青森に住む人が、鹿児島での生活体験をしてみるのも
異・多文化の受容です。
都会で生活している子供が、山里の生活体験をするのも同様です。
また宗教にも同じことが言えます。
日本国内で体験する他県での生活体験はそんなに難しく
構えないのですが、
国境を越えた異・多文化に対しては過敏に媚びたり、
優越感や反対に劣等感を感じたりしてしまいがちです。
過去、何人もの学生さんを連れて海外へ研修の為に
ホームステイや
ファームステイへ出かけましたが、
私たち日本人が異・多文化に対応するのが
いかに不得手な国民であるかを
何度も思い知らされました。
頭では何となく分かっていても、
こればっかりは知識だけで解決できないようです。
「慣れ」や「経験」は教室の中で机に向かって勉強しても
会得は難しいようです。
実際にその場で、その時間を過ごす事でしか理解する方法はないのです。
そして、この体験に一番適している時期が、中学・高校時代なのです。
この時期を逃すと、異・多文化にアレルギー反応が出て、
苦手意識から一生逃げて回る傾向があるようです。
かといって高校の修学旅行で海外へ行き、
ホームステイをする体験は、
全くナンセンスだ!と、ある日本人の方が嘆いていました。
彼女は、日本の高校生が修学旅行で訪れるオーストラリアの
とある町に住んでいます。
「日本人の高校生には、是非ここに来て色々な体験をして
欲しいと思うけれど、
できればあんな形(修学旅行)では来て欲しくないんです。

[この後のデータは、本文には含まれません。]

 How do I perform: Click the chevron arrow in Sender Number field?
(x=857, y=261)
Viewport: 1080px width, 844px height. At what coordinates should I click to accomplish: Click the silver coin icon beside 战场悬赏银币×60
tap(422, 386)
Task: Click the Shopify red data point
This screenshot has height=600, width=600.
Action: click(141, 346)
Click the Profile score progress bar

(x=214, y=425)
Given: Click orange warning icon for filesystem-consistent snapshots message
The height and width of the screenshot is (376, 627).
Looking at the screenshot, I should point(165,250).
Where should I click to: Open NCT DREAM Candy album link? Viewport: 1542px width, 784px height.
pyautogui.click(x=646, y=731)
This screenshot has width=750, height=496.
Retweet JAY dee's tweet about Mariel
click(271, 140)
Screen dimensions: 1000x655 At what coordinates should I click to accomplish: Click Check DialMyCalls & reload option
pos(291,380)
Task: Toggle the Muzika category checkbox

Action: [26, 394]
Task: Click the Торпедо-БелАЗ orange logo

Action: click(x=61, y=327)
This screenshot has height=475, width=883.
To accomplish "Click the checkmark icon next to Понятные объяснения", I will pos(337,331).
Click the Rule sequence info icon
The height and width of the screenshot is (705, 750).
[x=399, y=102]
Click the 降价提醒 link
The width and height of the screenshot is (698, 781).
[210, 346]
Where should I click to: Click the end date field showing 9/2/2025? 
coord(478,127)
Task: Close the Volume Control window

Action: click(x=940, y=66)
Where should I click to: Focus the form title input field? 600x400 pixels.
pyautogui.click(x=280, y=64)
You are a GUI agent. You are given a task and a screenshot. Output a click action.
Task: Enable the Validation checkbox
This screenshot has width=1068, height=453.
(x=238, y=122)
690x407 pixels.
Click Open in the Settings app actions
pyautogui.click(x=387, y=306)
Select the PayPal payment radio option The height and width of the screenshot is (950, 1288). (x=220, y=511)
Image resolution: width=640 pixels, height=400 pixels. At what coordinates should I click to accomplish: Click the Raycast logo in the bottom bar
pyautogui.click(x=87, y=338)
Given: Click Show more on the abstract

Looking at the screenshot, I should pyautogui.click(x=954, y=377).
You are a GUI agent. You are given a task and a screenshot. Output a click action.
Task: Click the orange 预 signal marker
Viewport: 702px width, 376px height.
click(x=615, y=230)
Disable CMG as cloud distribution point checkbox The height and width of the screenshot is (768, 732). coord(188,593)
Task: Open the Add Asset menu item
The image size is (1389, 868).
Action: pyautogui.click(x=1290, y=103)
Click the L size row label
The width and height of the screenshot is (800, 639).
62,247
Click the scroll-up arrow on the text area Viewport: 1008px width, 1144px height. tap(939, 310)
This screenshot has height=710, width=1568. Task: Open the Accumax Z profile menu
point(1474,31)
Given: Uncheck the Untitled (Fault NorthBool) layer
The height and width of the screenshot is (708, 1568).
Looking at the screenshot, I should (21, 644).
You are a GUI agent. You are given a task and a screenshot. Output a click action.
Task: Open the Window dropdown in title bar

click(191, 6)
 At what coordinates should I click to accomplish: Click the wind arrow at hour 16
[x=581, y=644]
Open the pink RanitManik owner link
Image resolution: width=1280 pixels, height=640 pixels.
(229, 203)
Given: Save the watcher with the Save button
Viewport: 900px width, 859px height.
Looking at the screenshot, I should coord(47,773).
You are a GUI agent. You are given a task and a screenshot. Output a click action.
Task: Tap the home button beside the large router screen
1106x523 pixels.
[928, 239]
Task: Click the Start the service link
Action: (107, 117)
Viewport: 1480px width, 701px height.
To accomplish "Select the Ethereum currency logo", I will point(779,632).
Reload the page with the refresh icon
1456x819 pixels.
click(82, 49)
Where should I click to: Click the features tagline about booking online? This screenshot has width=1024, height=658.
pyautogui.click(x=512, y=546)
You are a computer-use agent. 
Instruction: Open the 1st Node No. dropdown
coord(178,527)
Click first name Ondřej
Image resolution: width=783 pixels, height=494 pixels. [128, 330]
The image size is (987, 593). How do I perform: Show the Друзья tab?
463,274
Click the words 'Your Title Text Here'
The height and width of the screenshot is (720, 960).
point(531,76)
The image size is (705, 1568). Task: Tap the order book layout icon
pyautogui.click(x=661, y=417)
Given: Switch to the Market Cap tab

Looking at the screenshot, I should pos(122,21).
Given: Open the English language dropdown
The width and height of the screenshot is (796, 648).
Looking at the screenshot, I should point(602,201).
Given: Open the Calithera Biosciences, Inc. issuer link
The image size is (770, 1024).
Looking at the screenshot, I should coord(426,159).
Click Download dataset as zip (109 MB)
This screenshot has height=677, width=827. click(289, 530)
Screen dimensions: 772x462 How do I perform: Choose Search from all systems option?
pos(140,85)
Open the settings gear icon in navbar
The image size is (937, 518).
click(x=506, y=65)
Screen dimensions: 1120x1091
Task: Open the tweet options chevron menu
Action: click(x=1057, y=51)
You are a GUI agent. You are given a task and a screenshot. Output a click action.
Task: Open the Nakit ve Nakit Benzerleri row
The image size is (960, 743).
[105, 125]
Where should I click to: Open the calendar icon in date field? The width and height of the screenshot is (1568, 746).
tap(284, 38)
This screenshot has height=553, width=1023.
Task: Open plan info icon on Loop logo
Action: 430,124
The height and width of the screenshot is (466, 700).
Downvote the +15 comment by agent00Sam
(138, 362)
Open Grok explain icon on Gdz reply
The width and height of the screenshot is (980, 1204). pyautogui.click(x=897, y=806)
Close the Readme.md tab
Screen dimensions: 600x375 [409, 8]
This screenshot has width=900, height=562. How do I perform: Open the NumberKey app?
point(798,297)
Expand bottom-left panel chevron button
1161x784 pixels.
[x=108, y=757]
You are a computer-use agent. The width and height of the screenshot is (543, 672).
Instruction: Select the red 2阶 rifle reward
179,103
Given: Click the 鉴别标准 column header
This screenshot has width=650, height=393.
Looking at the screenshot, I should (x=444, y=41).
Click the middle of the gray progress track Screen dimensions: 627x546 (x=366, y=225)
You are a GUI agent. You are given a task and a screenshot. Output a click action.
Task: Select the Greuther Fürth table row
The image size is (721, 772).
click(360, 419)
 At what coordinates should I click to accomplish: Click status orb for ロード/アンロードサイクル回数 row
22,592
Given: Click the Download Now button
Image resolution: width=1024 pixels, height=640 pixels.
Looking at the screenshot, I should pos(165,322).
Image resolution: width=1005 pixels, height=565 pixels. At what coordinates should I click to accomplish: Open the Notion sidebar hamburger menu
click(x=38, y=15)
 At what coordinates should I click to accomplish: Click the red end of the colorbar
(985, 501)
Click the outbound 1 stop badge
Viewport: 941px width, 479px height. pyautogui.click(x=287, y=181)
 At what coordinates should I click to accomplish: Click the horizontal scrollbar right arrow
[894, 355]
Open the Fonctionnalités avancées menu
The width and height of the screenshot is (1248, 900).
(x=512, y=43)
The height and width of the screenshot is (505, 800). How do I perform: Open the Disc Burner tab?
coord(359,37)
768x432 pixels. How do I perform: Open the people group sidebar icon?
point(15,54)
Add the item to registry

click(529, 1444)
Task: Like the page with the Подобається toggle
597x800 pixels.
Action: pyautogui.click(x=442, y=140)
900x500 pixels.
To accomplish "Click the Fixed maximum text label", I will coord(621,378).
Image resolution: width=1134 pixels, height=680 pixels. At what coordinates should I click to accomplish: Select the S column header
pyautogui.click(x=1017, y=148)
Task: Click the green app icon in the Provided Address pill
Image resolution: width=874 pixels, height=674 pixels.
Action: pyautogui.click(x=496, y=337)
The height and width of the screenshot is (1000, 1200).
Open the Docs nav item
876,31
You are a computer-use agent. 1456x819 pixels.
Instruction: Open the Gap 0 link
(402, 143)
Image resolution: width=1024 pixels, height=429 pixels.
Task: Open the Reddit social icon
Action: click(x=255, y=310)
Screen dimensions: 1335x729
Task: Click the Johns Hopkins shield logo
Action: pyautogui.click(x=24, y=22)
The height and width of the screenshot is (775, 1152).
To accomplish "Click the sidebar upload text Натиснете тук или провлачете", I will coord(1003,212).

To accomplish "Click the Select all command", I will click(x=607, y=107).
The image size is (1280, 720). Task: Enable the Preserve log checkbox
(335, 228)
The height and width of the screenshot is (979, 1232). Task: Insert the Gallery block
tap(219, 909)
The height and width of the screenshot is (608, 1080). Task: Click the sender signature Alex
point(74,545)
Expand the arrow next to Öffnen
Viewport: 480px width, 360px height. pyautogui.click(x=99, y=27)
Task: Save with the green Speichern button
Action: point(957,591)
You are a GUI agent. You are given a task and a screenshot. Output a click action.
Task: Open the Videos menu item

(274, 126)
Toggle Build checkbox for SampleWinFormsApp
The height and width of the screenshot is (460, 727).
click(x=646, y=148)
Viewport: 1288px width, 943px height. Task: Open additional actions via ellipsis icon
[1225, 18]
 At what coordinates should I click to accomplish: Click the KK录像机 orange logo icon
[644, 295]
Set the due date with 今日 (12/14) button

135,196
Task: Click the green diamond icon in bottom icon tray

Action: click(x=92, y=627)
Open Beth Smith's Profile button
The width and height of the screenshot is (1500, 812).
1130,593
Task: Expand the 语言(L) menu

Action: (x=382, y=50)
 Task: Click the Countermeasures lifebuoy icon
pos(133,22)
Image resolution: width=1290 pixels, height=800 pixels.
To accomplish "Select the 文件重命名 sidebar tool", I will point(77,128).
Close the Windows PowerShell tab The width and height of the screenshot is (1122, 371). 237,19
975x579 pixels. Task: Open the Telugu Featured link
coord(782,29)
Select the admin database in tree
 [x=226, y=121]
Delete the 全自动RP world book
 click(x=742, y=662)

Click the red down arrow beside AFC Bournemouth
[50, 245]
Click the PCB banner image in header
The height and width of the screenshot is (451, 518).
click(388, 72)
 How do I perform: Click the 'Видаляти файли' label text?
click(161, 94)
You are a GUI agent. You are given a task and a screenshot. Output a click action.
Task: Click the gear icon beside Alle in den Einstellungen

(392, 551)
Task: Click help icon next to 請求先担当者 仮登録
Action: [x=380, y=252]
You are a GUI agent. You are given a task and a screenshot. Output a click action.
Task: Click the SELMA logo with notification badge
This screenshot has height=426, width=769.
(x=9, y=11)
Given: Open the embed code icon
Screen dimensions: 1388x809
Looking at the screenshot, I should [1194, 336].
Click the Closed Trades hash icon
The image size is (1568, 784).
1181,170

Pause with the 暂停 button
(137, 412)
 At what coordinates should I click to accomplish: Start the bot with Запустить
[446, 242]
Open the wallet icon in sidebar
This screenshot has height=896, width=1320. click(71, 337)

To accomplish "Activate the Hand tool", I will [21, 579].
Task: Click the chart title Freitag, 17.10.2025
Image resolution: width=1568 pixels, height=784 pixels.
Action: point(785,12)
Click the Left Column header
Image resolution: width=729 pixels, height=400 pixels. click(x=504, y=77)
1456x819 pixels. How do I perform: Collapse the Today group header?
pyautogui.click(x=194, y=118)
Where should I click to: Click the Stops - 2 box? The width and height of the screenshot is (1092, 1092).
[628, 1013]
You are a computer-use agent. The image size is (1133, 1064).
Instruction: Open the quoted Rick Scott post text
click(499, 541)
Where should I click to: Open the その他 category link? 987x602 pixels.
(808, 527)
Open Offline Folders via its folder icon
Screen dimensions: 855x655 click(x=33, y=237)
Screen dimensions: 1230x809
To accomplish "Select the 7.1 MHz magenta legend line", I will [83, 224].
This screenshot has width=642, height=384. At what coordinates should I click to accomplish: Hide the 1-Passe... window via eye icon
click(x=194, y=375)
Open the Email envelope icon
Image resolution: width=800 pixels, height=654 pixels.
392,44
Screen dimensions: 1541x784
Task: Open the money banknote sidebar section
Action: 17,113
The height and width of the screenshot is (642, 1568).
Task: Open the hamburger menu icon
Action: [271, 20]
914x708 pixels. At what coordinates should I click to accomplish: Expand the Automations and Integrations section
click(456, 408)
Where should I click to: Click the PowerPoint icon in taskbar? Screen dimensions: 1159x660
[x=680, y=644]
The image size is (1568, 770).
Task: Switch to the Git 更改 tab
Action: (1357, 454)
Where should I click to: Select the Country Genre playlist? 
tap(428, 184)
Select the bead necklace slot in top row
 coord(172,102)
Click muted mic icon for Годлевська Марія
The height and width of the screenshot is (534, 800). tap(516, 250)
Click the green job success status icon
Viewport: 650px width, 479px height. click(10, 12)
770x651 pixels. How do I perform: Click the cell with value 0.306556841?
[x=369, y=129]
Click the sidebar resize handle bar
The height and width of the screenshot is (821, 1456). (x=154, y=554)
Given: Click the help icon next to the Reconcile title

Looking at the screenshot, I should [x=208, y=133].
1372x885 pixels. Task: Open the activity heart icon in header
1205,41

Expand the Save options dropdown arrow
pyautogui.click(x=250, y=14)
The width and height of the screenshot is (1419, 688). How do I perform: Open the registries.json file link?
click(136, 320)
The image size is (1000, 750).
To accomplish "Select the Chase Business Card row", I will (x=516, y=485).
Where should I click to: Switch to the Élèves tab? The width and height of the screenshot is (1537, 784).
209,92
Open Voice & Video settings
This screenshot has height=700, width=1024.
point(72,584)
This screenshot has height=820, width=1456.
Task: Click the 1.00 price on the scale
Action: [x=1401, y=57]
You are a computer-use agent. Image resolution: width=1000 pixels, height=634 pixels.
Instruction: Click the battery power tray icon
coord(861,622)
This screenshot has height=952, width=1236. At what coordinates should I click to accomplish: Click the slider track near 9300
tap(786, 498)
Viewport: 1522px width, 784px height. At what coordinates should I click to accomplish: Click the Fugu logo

」
との感想です。
同感です!
でも、日本人の修学旅行生って、そこに暮らす人たちの目には
どう映っているのか?
以前聞いてみたことがありました。
ある人は、「制服姿の人が隊列を作ってゾロゾロと歩いていたから、
軍隊かと思った!」
(あゝそういえばセーラー服って軍服だ!笑)
ある人は、「まるで数百頭の羊の群れをシープドッグ(牧羊犬)が
追っているみたいだった。」
(生徒の群れを先生が追っている姿がそのように見えたらしい)
と、ちょっとブラックジョークみたいに受け止めているのです。
4泊6日などの短い期間でオーストラリアやニュージーランドを
訪れる学校は昔に比べて多くなりました。
短期間で、しかも1家庭に4~5人の学生が一緒にお世話になっている。
こんな内容で「異文化体験」になるものでしょうか?
ニュージーランドの片田舎の町に、大型バスで押し寄せて、
2~3日過ごしたら帰っていく。。。
まさに「テーマパーク」状態なのです。
本当に異・多文化体験をしてみたい、
させてみたいという思いがあるのなら、
学生の皆さんは、もう少し長い時間をかけて、
その国の「素顔」を見る必要があります。
「他人と同じ釜の飯を食う」という言葉がありますが、
そもそもの考え方の基本は
「そこに生活する人と同じ生活、同じ食事をする」ことからの
共感からだと思います。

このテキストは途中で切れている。